Scanning for broken Wix links

What do you do when a WordPress to Wix migration leaves you with 700 posts sprinkled with broken links? (Part 1: Find them)

Scanning for broken Wix links
An example page with a 200 response code.

I'm working this week to help a volunteer client (er.. I'm volunteering, not them) with their website. They had someone do a WordPress to Wix migration, and while their new site looks beautiful, when you dig in a few pages deep, there's still work to do.

My client had 10+ years of blog posts that their previous volunteer imported. The imports pretty much look fine, but many of those blog posts referenced other blog posts, with a mixture of URL formats, including the archive format from WP like domain.com/2012/02/04/pageslughere. Those are now mostly at domain.com/pageslughere. Except that sometimes pageslughere is not quite the same due to getting truncated differently (Wix likes 96 characters?), or having an apostrophe in the title that was handled differently, or... well, you get the idea. It's a bit of a mess, and there are 700+ blog post pages. So we needed some automation to find them, and then we'll need more to fix them.

How to find them:

1) You need Node & pm installed. I'm running everything on my local machine which I use for development anyway, so I didn't need to do anything extra here.

2) You need this broken link checker. I installed it in an empty directory with

npm install broken-link-checker

3) Make a new javascript file in that directory.

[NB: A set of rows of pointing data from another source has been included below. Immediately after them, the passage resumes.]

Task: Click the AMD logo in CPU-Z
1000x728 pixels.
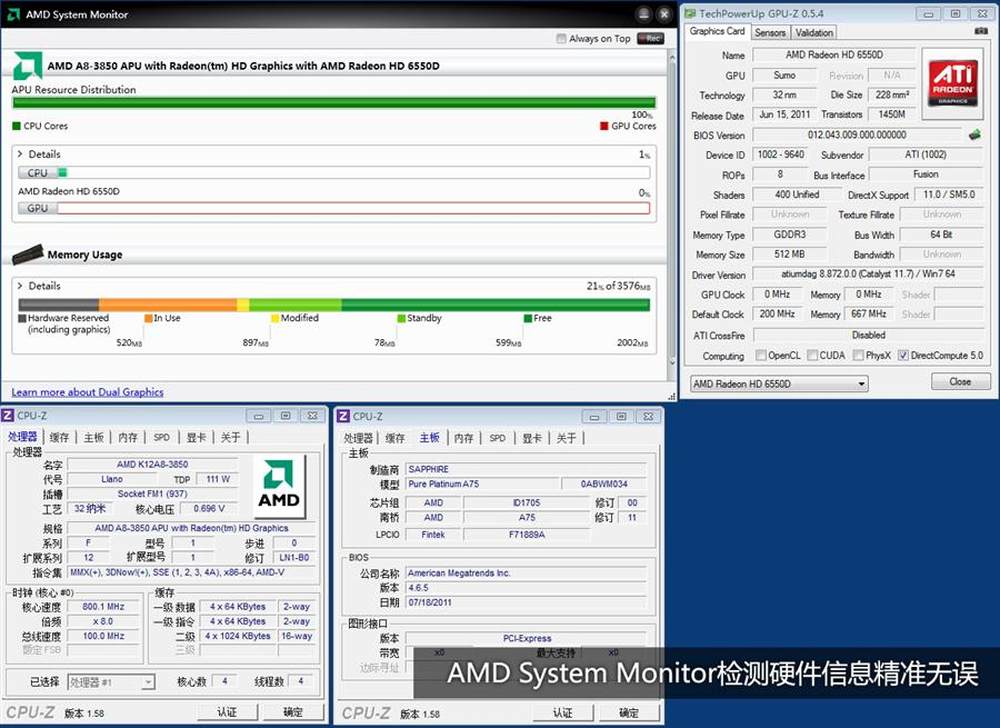Action: tap(278, 487)
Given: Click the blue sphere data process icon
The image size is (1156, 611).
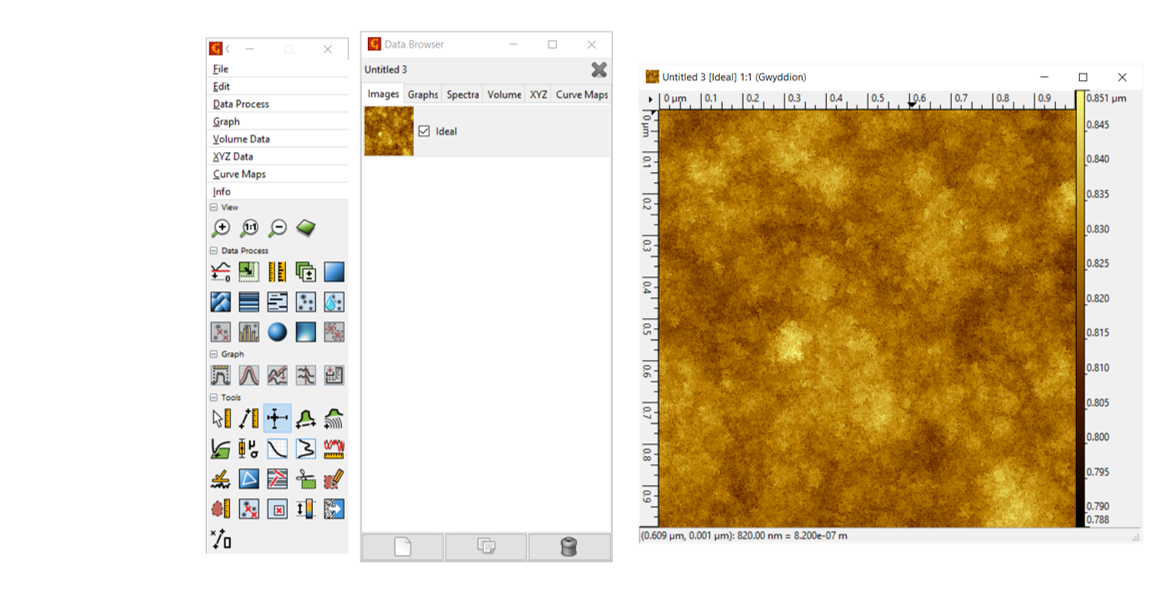Looking at the screenshot, I should (x=277, y=332).

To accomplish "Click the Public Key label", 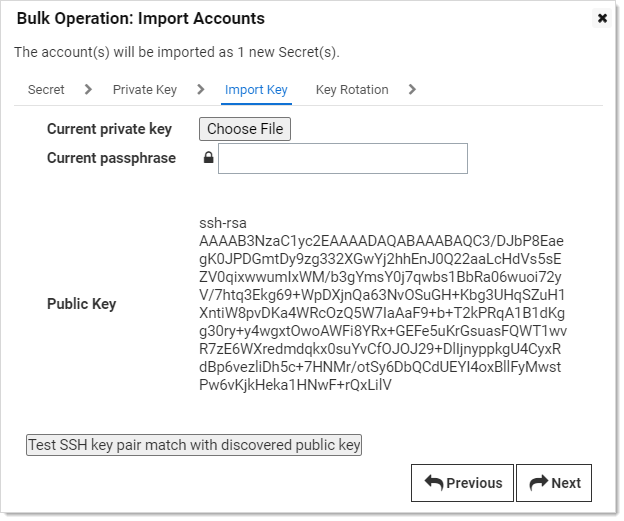I will pyautogui.click(x=82, y=304).
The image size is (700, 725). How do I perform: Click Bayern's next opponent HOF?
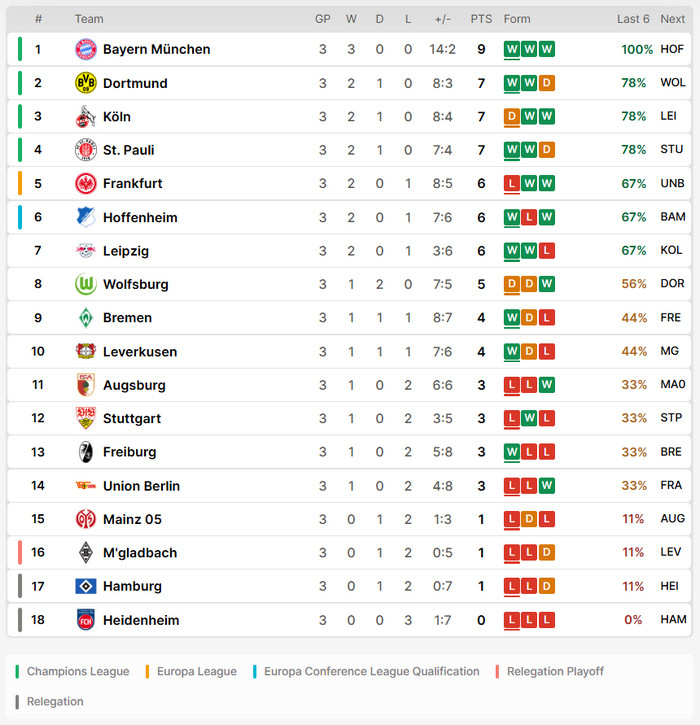[x=672, y=49]
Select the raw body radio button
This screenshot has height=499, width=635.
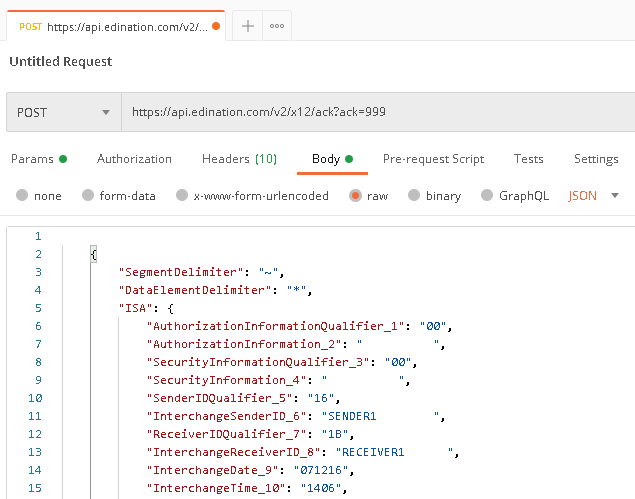click(x=355, y=196)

Here's mine:

var { SiteChecker } = require("broken-link-checker");

const siteChecker = new SiteChecker(
    { 
        excludeInternalLinks: false,
        excludeExternalLinks: false, 
        filterLevel: 3,
        acceptedSchemes: ["http", "https"],
        // Add any sites that are giving false positives false positives. 
        excludedKeywords: ["linkedin"]
    },
    {
        "error": (error) => {
            console.error(error);
        },
        "html": (tree, robots, response, pageURL, customData) => {
            // Remove this line below if you don't want pages logged as they're scanned
            console.log('Scanning page:', pageURL)
            // This mess below is specific to the structure of the Wix page I was working with. I /think/ it's generalizable. I hope so, because it's an hour of my life I'm not getting back.
            try{ let myNode = tree.childNodes[1].childNodes[2].childNodes[17].childNodes[0].childNodes[2].childNodes[0].childNodes[1].childNodes[0].childNodes[0].childNodes[0].childNodes[1].childNodes[0].childNodes[0].childNodes[0].childNodes[0].childNodes[1].childNodes[0].childNodes[0].childNodes[0].childNodes[0].childNodes[0].childNodes[0].childNodes[3].childNodes[1]

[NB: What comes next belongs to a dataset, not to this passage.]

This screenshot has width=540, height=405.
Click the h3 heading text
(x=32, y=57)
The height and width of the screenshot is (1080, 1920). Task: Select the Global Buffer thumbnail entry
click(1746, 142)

            if (myNode.attrs[1].value == 'not-found-page'){
                // What specifically to log if you get a "wix friendly error"
                console.log("WIX_PAGE_NOT_FOUND => ", pageURL)}
            }
            catch {
                //console.log('not a blog page')
            }
        },
        "link": (result, customData) => {
            if(result.broken) {
                if(result.http.response && ![undefined, 200].includes(result.http.response.statusCode)) {
          // What to log if you get a non-200 status code (mostly 404s)
                    console.log(`${result.http.response.statusCode} => ${result.url.original}`);
                }
            }
        },
        "end": () => {
            // I find that sometimes I don't get this final log and the code just stops.  Not sure why at this point.
            console.log("COMPLETED!");
        }
    }
);
// be sure to update code below for your actual domain.
siteChecker.enqueue("https://domain.to.scan/");

4) And then I run it like this:

node thatjsfileabove.js > outputfile.txt

That writes turns those console.logs into an outputfile.

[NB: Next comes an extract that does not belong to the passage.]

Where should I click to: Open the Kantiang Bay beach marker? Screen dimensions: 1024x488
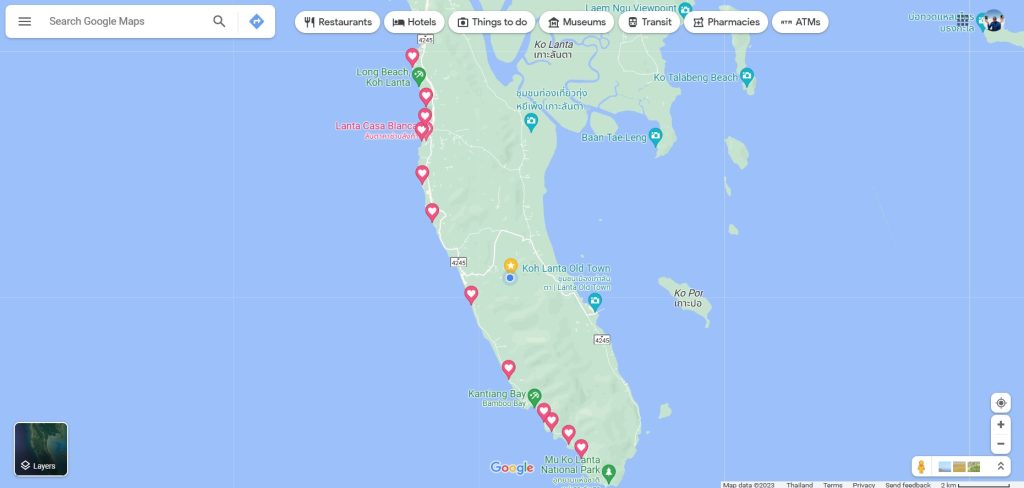tap(534, 395)
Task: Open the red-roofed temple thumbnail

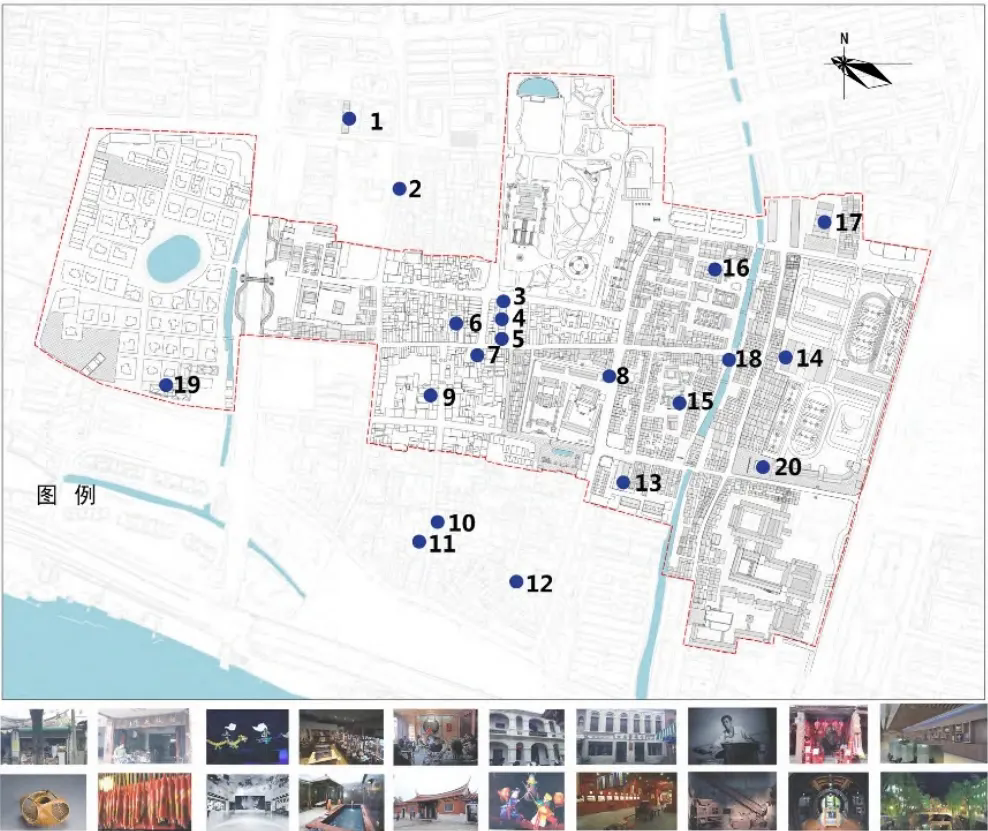Action: click(435, 798)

Here's documentation for the broken-link-checker:

GitHub - stevenvachon/broken-link-checker: Find broken links, missing images, etc within your HTML.
Find broken links, missing images, etc within your HTML. - GitHub - stevenvachon/broken-link-checker: Find broken links, missing images, etc within your HTML.

I'm also deeply grateful to the author of the page below, which provided the code and options for a 'typical' scanning case, that got me closer to my special Wix case:

Scan for Broken Links on a Website with JavaScript
Learn how to check for broken or unreachable links on a website using simple JavaScript.

If you try it, please let me know if it works for you! I only have one big Wix site to test on, so I'm not sure how generalizable my solution is.